Adopter la méthode SURF sans se créer une nouvelle pression
Le risque évident de ce genre de méthode : transformer un outil de libération en nouveau système de performance à respecter. Gaëlle en a conscience. Elle parle d’adopter la méthode avec bienveillance – sans en faire une grille rigide où chaque phase doit être exploitée à 100%.
Le cycle féminin et business, ça ne signifie pas planifier chaque journée au chronomètre en fonction de ses hormones. Ça signifie avoir une conscience globale de là où on en est – et ajuster quand c’est possible.
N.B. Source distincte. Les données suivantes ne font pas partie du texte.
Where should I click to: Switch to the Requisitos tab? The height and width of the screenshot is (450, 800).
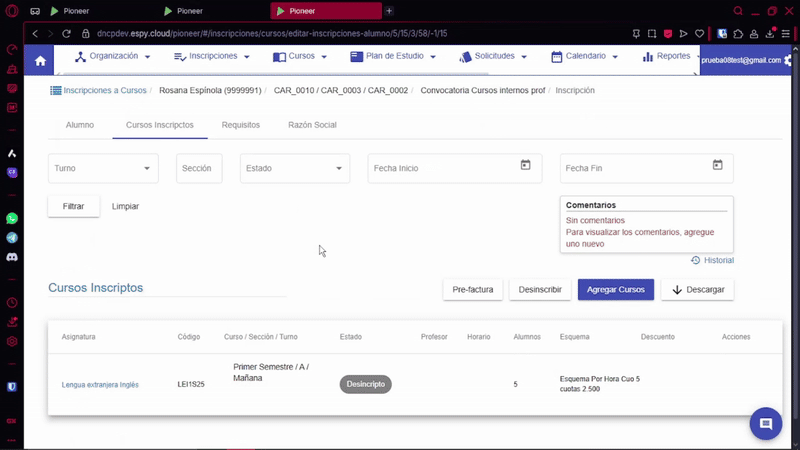(240, 125)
Parfois, le networking tombe en phase Redoutable. On y va quand même. Mais on sait pourquoi on est moins à l’aise, et on ne s’en veut pas.
C’est ça, la vraie valeur du truc. Pas la planification parfaite. La lucidité sur ses propres fluctuations plutôt que de les vivre comme des défaillances. Et ça, homme ou femme, c’est une compétence utile.
Ce qui reste ouvert, et que cet épisode ne tranche pas : est-ce que la méthode SURF fonctionne aussi bien pour les femmes dont les cycles sont médicalement perturbés ? Est-ce qu’on peut la transposer à d’autres rythmes biologiques – circadiens, saisonniers ? Gaëlle a dit qu’il restait 13 ans à sa mission. Peut-être que les réponses arrivent avec le temps.